* **WORK INSTRUCTION**
From the records below, return every line containing the word "tray".

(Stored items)

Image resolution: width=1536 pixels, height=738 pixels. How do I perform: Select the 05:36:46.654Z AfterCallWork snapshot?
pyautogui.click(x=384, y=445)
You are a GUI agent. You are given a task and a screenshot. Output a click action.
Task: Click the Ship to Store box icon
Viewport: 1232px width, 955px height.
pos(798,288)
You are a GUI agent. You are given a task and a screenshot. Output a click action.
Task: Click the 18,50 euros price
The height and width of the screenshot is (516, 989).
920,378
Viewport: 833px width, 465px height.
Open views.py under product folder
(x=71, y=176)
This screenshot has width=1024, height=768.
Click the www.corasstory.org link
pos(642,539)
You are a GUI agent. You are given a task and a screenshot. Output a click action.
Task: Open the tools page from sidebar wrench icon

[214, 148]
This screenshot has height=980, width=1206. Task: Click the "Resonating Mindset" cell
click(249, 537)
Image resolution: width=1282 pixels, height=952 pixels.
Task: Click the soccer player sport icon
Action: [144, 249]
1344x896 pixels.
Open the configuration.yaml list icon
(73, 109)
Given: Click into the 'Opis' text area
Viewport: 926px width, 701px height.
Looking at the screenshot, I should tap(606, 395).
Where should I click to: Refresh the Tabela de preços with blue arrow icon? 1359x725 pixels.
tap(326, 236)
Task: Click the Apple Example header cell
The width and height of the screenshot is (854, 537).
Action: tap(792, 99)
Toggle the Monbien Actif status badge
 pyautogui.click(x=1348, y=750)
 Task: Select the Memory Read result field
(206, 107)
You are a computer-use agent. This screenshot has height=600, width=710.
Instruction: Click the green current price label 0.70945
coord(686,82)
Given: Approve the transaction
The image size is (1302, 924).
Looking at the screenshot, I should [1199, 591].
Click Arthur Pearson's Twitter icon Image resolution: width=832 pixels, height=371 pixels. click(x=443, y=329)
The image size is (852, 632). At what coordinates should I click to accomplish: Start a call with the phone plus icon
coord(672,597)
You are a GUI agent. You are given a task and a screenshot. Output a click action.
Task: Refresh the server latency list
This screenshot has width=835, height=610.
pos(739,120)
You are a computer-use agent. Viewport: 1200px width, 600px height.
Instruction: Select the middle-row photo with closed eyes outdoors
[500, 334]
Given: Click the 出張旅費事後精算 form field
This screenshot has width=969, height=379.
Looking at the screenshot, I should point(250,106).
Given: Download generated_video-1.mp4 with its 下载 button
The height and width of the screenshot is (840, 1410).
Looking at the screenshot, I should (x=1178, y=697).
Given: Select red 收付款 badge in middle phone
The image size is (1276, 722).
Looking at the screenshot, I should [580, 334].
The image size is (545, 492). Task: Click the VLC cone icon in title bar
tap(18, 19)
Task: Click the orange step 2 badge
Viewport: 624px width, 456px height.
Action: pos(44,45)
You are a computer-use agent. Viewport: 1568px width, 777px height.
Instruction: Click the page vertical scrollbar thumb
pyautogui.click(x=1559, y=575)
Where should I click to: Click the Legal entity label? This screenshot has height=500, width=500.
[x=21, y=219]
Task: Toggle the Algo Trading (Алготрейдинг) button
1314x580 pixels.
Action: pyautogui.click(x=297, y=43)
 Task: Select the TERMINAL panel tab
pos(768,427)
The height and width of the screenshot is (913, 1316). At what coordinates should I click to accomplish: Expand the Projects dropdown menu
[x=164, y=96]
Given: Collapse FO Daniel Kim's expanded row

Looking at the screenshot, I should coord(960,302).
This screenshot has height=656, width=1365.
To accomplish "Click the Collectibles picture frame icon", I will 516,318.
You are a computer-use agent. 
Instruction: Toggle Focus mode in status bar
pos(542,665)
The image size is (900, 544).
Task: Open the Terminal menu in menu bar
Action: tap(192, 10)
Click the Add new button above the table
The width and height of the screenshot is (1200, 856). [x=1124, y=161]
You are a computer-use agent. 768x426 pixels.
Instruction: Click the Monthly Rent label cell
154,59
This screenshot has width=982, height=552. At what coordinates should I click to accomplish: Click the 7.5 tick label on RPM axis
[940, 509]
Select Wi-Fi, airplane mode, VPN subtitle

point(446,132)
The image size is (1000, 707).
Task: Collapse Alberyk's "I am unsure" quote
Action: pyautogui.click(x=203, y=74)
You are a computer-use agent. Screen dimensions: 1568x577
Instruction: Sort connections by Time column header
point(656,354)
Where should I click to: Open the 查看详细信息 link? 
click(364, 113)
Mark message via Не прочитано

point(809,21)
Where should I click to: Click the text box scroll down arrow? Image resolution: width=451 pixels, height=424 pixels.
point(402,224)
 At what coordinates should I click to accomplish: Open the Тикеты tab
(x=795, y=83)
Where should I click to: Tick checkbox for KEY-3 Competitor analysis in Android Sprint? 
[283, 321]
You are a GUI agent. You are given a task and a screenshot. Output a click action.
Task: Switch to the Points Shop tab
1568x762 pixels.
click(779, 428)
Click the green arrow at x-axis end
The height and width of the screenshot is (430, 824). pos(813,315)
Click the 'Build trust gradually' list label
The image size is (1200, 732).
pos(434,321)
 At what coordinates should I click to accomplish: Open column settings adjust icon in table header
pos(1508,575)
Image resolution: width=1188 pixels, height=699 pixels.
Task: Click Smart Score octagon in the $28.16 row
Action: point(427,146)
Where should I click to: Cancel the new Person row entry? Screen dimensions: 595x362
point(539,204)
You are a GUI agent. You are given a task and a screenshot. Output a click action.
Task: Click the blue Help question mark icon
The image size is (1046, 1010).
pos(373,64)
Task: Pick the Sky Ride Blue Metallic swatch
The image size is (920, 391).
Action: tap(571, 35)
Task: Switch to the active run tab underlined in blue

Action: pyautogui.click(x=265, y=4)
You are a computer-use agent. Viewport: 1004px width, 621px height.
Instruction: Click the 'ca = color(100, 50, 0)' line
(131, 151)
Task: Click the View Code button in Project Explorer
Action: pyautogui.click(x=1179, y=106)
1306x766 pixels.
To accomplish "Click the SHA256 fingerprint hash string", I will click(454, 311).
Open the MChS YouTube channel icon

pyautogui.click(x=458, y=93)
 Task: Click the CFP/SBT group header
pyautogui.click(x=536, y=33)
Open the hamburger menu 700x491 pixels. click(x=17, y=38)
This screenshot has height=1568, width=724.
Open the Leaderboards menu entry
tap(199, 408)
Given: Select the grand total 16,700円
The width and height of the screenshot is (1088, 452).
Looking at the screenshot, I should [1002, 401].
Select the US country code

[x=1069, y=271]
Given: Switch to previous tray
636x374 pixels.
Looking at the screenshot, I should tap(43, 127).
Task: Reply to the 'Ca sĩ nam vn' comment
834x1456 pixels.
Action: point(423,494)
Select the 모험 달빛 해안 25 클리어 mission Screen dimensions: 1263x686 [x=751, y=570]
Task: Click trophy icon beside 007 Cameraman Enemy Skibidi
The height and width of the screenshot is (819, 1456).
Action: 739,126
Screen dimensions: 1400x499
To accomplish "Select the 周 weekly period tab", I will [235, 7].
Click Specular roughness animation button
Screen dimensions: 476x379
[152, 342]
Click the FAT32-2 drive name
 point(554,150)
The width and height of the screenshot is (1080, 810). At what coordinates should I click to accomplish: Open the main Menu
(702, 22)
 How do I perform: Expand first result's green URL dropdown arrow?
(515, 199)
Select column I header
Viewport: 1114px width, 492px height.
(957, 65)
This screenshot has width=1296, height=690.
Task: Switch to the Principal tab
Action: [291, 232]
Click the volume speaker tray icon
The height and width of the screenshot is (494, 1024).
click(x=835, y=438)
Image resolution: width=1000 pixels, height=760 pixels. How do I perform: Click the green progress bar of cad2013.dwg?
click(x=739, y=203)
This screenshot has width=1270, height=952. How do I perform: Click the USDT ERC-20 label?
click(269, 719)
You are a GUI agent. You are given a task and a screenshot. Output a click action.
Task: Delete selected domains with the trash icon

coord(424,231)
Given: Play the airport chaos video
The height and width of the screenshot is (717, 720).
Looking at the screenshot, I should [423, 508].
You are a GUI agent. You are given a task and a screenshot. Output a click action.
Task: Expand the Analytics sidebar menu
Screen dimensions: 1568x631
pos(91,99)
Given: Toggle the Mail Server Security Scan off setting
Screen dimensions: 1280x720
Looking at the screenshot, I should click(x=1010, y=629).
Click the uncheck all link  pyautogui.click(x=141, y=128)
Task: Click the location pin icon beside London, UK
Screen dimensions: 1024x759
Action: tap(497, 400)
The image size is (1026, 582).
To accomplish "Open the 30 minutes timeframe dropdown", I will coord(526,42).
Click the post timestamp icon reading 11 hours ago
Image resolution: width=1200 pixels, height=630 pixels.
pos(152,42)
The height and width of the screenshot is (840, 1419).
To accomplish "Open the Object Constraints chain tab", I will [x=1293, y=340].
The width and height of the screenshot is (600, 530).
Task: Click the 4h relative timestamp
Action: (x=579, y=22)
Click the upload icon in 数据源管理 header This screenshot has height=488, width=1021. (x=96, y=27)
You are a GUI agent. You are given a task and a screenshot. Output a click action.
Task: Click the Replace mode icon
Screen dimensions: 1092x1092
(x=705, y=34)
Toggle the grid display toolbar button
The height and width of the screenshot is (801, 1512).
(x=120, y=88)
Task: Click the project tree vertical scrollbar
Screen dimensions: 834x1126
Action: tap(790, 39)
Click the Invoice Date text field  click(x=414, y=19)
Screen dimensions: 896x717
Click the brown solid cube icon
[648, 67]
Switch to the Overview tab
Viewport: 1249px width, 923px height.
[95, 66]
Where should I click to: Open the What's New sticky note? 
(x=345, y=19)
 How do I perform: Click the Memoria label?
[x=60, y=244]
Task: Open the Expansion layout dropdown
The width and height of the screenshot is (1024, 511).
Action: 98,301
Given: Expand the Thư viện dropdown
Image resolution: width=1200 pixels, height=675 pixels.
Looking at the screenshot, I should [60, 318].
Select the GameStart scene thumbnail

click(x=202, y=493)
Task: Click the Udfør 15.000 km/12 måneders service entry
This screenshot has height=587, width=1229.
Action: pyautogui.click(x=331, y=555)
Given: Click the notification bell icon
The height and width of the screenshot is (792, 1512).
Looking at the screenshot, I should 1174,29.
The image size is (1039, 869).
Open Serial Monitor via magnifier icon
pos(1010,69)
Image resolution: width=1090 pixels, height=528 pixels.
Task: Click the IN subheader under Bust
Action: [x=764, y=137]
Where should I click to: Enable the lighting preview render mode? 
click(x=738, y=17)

* **TASK SOLUTION**
Given: Switch to previous tray
Click the volume speaker tray icon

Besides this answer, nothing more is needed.